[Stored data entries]
------------------------------------------------

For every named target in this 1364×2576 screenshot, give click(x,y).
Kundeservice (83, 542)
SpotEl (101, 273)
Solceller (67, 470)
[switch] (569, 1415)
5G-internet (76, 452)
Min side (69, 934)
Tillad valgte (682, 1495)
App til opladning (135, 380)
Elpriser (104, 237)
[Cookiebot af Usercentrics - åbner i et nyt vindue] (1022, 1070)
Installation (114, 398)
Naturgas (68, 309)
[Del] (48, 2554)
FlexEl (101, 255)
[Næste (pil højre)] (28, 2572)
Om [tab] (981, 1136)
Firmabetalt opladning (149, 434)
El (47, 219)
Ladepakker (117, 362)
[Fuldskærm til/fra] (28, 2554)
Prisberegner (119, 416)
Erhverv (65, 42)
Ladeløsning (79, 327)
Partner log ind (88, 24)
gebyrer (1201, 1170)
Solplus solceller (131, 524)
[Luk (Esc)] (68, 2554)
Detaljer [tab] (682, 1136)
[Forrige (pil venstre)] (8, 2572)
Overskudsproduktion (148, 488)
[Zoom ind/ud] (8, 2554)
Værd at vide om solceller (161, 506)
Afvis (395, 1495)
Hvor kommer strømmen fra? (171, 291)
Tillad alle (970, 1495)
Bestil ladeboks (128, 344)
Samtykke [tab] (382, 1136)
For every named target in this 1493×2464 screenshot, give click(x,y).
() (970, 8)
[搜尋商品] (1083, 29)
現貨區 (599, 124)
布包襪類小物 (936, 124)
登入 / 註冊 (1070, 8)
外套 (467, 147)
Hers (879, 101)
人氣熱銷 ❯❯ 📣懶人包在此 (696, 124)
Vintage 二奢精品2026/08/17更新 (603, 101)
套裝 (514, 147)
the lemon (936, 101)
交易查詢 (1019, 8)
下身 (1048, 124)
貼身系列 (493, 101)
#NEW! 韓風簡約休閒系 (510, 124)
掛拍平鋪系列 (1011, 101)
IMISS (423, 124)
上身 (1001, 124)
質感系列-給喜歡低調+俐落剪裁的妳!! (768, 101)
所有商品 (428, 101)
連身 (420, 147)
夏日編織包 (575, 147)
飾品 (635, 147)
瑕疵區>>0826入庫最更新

------------------------------------------------

#### [Work instructions]
Please show all lines from the entries that contain the word "every".

#### [Answer to the exercise]
For every named target in this 1364×2576 screenshot, give click(x,y).
For every named target in this 1493×2464 screenshot, give click(x,y).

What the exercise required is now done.